Overall, I think While We're Young is actually one of Bambauch's more positive and accessible films, compared to some of his earlier stuff like Margot at the Wedding and The Squid and the Whale. I thought it was a funny, enjoyable film...but it would have been better if he had written Jamie and Darby to be slightly less cartoonish in their youthful, hip ways. But then again, I don't live in New York. Maybe that's how twenty-somethings actually are there.

Grade: B

***

Phoenix

Phoenix, a modest, quiet film by Christian Petzold, received rave reviews this year, with a 98% on Rotten Tomatoes. It's the story of Nelly Lenz, a concentration camp survivor disfigured by a bullet to the face, who returns to Germany after the war to receive facial reconstruction surgery and to seek out her husband, Johnny. Her friend, Lene, who nurses Nelly back to health, is convinced that Johnny betrayed Nelly to the Nazis. But Nelly still carries a torch for him.

When she does find Johnny, he doesn't recognize her...although he tells her she looks "similar" to his wife, whom he believes died in the camps. Not knowing that Nelly really is his wife, he encourages her to dress and act like Nelly so that they can pretend she survived the camps, receive her inheritance from her dead relatives, and split the money. Nelly agrees to this scheme, while refusing to believe that Johnny betrayed her.


While Phoenix was a really good film, I didn't connect with it all that much. Actress Nina Hoss does an excellent job of playing Nelly as a shell-shocked victim in recovery. She is stiff, quiet, and emotionally walled off. Her physical appearance changes from bandaged to bruised to disheveled to beautiful, and she's certainly not afraid to look "ugly". Actor Ronald Zehrfeld as Johnny is not quite as good. It's hard to get a handle on what this guy's motivation is--is he a coward? Is he greedy? Does he still love his wife? Did he never care for her at all?

Phoenix, though good, is ultimately as impenetrable and distant as Nelly herself.

Grade B

***

Black Mirror: White Christmas

I binged my way through Black Mirror, the cultish "British Twilight Zone" TV series, during December 2014 like many other pop culture fanatics, and was very excited to watch Black Mirror's sick version of a "Christmas special" when it popped up on Netflix a couple weeks ago.

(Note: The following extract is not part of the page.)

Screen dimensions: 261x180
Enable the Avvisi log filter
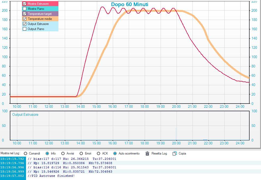click(x=63, y=153)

I was not disappointed.

Starring Jon Hamm, a Good and Hot Actor, the 73 minute episode plays out in an isolated cabin in the dead of winter. Hamm plays Matt, who draws out Potter (Rafe Spall), the introverted, sulky coworker he shares the cabin with (what their job entails is never explained), by telling him stories about his life before the cabin. He then asks Potter to share what brought him to the cabin as well.

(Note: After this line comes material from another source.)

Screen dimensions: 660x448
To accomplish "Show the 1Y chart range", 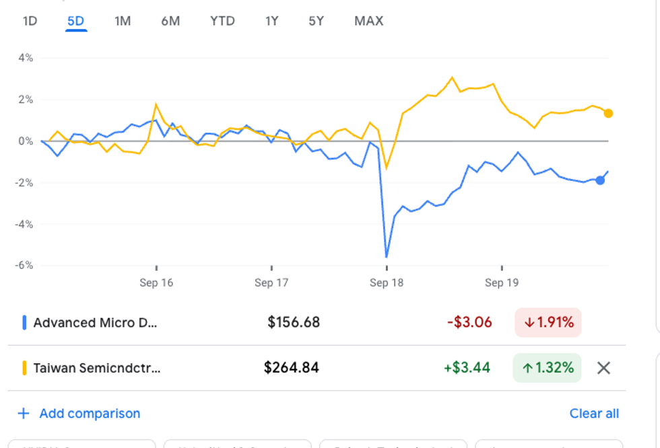I will tap(271, 21).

Most Black Mirror episodes take place in a not too distant future where technology has given humans the opportunity to do great things...and also fuck ourselves horrible...and this ep is no different. I won't go into any details, but White Christmas feel akin to the episodes "The Entire History of You", in which people use otherwise cool technology to do stupid shit and torture themselves, and "White Bear", in which technology is used to punish wrongdoers (and usually the punishment is WAY harsher than the crime). White Christmas includes both tech that is cool but that we would ultimately regret using and tech-as-punishment as well.


Black Mirror is pretty tech phobic, although it's always the people who use the tech who are the authors of their own and others' suffering. It's like the saying "Guns don't kill people, people kill people." In the case of Black Mirror, technology evolves more quickly than humanity does, thus we, a selfish, hypocritical, sadistic people use technology to make ourselves and others miserable. White Christmas, like the other episodes of the series, hits all those uncomfortable, tragic spots. It's classy, intellectual pessimism.